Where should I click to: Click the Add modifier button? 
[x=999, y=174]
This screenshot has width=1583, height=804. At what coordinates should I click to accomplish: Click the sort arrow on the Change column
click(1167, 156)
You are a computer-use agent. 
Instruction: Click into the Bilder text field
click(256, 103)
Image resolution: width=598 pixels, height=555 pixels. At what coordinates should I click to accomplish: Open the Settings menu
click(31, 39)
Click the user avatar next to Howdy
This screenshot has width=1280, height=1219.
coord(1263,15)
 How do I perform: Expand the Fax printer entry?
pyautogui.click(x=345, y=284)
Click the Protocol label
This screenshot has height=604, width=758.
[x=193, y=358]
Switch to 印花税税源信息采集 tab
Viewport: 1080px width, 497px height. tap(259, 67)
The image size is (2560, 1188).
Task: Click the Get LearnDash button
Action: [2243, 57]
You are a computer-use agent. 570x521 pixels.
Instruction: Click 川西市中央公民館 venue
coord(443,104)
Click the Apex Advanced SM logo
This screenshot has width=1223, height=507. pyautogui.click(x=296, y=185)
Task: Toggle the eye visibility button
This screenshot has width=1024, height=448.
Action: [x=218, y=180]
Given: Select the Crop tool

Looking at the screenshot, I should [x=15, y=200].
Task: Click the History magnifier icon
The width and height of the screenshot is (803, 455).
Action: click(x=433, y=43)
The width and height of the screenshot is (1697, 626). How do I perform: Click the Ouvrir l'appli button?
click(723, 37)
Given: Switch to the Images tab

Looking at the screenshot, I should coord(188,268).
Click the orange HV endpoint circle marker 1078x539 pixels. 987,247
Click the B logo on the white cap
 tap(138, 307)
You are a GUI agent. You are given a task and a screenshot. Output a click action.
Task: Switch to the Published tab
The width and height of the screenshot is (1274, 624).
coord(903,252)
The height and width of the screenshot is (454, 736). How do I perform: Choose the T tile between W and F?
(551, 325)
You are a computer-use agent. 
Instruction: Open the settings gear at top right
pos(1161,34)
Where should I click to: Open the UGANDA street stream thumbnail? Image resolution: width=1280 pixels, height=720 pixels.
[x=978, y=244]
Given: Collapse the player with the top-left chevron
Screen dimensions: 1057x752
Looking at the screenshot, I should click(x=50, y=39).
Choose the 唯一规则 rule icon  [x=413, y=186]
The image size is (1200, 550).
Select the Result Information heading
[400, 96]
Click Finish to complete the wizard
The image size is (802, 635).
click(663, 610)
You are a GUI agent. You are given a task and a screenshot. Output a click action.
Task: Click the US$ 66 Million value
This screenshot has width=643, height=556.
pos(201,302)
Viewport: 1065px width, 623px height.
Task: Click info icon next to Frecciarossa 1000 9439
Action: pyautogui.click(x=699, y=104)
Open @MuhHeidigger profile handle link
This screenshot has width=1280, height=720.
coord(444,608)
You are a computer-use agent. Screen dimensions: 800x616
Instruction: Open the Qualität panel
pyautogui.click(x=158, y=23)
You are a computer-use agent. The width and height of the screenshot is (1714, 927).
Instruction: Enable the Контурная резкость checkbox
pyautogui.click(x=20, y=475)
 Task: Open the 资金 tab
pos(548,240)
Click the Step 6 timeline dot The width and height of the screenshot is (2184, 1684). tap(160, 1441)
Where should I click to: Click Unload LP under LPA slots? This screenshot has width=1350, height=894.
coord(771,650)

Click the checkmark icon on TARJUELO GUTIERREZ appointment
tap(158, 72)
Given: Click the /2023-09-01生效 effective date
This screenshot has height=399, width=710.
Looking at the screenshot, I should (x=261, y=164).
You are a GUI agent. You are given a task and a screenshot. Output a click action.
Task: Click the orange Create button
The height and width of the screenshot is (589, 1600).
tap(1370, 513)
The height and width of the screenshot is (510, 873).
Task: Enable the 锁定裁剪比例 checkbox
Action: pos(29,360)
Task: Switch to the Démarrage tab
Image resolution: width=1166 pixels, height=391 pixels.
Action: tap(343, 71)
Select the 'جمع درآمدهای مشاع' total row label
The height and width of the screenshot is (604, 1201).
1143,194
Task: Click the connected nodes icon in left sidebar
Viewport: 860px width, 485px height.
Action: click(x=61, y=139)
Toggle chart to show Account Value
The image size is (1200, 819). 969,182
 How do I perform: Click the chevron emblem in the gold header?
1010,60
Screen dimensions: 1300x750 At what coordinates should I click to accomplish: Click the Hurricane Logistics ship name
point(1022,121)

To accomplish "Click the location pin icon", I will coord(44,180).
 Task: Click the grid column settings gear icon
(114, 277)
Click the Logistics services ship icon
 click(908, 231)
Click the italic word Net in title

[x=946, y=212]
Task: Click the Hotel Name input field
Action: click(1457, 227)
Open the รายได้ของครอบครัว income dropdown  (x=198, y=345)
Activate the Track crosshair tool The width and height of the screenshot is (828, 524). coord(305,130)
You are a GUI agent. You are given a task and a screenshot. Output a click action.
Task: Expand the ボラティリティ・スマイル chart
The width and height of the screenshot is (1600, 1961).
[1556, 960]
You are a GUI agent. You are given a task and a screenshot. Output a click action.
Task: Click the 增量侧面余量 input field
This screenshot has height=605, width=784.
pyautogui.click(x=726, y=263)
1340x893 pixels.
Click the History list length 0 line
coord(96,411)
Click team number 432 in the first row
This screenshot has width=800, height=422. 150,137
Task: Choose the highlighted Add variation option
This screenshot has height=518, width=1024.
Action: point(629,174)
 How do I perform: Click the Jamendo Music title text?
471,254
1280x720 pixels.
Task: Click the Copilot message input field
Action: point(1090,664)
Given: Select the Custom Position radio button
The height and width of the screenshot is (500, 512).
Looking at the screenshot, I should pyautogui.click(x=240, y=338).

******************************

### AIM OF THE EXERCISE
Take exactly the lines from the one containing "Task: Click the US$ 66 Million value" through the one containing "Click the Step" in the data above, and output them with nothing added.

### RESPONSE TO THIS TASK
Task: Click the US$ 66 Million value
This screenshot has width=643, height=556.
pos(201,302)
Viewport: 1065px width, 623px height.
Task: Click info icon next to Frecciarossa 1000 9439
Action: pyautogui.click(x=699, y=104)
Open @MuhHeidigger profile handle link
This screenshot has width=1280, height=720.
coord(444,608)
You are a computer-use agent. Screen dimensions: 800x616
Instruction: Open the Qualität panel
pyautogui.click(x=158, y=23)
You are a computer-use agent. The width and height of the screenshot is (1714, 927).
Instruction: Enable the Контурная резкость checkbox
pyautogui.click(x=20, y=475)
 Task: Open the 资金 tab
pos(548,240)
Click the Step 6 timeline dot The width and height of the screenshot is (2184, 1684). tap(160, 1441)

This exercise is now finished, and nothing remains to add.